Nature knows

I love stripes for their simplicity, structure, symmetry and elegance. Imagining a task I need to do I see a line – start, middle, end. Linear. Flat. Achievable.

But who am I kidding? Tasks, or journeys very rarely follow the track of an elegant stripe. They may start out like that, in our head, or crafted from material, look what happens…

A physical stripe reaction to the elements – rusting
An odd stripe out, bent from something or someone – a force of some kind.
Different stripe shadow patterns depending on the time of day, the weather, the season

Despite best intentions to keep this fence uniform, neat and in order, things changed. Nature is the one that changed things. Nature determines how things are.

The vision of a stripe is beauty because it offers an easy path, of least, or actually no resistance. But in reality, what we experience in life is rather like a curly wurly bar. Still an A to B but with some twists. Sometimes presenting challenges and struggles, and sometimes giving us unexpected lovely moments. The highs and lows, not just a stable flow. As I said, just like the curly wurly bar, sometimes hard, sometimes soft, sometimes melted 😉

We never really know what is around the next corner curve, but we can still achieve something – we might just have to change our goals along the way, or even through them out of the cart altogether. Life is a rollercoaster. We know that.

As I experience more of life, and hear the experiences of others, I see that when things happen (good or bad), we try and overlay a reason onto it, something we might’ve done to cause it, and then a false correlation is born which is believed and shared and sticks. But really, things just happen to people, and it’s often just a coincidence that something else was going on. The only thing I have found that has a reason is nature.

We are not in control. Nature is.

Find it, accept it, understand it, embrace it, respect it.

Love Stripes & Trees xxx

Just now. Me in the now.

Jogging along the river towards my secret rest stop, my special rock, I saw a couple walking ahead and getting rather close to the rock entrance. “Noooooo, don’t go left, don’t go left” I said in my head, glaring at them with lazer eyes. I knew I couldn’t catch up to them in time and overtake them, so I just kept hoping/glaring/lazering. Then, they got to rock entrance and just kept on strolling. They didn’t stop. “Yes” I thought and felt super relieved. The relief lasted a mere two seconds…because when I went left onto the rock there were some other people there. People sitting on my rock. “Nooooooo.”

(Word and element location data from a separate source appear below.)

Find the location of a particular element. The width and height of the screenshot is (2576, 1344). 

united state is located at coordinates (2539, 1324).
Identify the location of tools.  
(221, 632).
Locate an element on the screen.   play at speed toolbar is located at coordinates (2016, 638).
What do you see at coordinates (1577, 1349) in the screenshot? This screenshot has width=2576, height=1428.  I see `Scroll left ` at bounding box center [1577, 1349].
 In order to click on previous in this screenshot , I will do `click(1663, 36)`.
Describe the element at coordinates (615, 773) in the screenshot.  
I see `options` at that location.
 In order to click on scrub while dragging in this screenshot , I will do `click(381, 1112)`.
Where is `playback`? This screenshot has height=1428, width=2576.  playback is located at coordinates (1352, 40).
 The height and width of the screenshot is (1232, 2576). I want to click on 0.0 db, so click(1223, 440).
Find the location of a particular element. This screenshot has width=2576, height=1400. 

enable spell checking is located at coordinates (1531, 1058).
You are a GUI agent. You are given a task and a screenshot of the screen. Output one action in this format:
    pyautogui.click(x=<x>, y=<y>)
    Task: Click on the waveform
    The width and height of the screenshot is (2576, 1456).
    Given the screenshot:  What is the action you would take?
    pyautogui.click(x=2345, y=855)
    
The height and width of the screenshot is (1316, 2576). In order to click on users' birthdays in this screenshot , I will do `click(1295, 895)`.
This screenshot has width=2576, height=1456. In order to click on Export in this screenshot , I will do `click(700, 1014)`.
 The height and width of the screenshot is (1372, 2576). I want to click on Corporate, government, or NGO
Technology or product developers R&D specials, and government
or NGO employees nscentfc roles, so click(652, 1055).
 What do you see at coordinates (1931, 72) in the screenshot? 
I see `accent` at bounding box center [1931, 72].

Stripes in the now – afternoon sun – and gone now.

I did wonder if I should stop or just turn around and go. I wondered if I’d enjoy the rock if others were there too. I wondered if they’d been there a while and if my presence might make them go…but oh, what if others come along too? My rock time was now or never. I chose now.

I sat, I breathed, I looked out at the river, I felt the cold hard rock, I heard the other people chatting quietly, I smelt the mangroves. I melted into the moment. I was right where I needed to be.

Nowadays I don’t look ahead. I don’t try and guess what others might do, or how it will affect me, I just do me in the now. Me in the now.

Love Stripes & Trees xxx

Tumbleweed thoughts

My recent attempts at finding stripes have been rather unsuccessful. I’ve seen many manmade stripes – plastics, metals, stripy envelopes (thanks Mum), but not the usual stripes of nature.

Hmmm. I thought we saw what we wanted to see. Well, it’s not happening folks. Right now I seem to be seeing how I am thinking, and my thinking is certainly not linear, but instead a jumble of tumbleweed. There is lots happening to those I love.

I spotted this fence today. It’s trying to be stripy…but not quite getting there. Perhaps I just have accept this is how things are right now.

If I saw straight lines everywhere it might be a sign that things were just fine and dandy – stable, smooth, clean, certain. But I’m not sure that’s realistic, or sustainable, or even good for us. I’m thinking that a straight line life might be monotone not a melody, and personally I’ve always liked a good tune, especially a catchy chorus, or the lulls of melancholic pop.

The other day on a bush walk, my kids said something along the lines of ‘it seemed to take longer on the track than the road’ and we talked about not knowing where you are going when there are bends on the track. Never knowing what’s around the corner, not seeing the goal, but instead navigating the moment and noticing things along the way, and growing and learning as you go.

Straight lines do give us a breather though, and for that I am grateful. It’s a mini break from daily stresses. Tracking along the 180 is far easier on the eyes than following a spiral or any angle. Less energy expended and the satisfaction of completion – from start to finish. Sometimes it is good to know there is an end.

But best of all, when you have several straight lines you have stripes. I’d like to gift a few straight lines to my family and friends who need a break at the moment too. Or find your own stripes, they are out there somewhere, lurking beneath the tumbleweeds.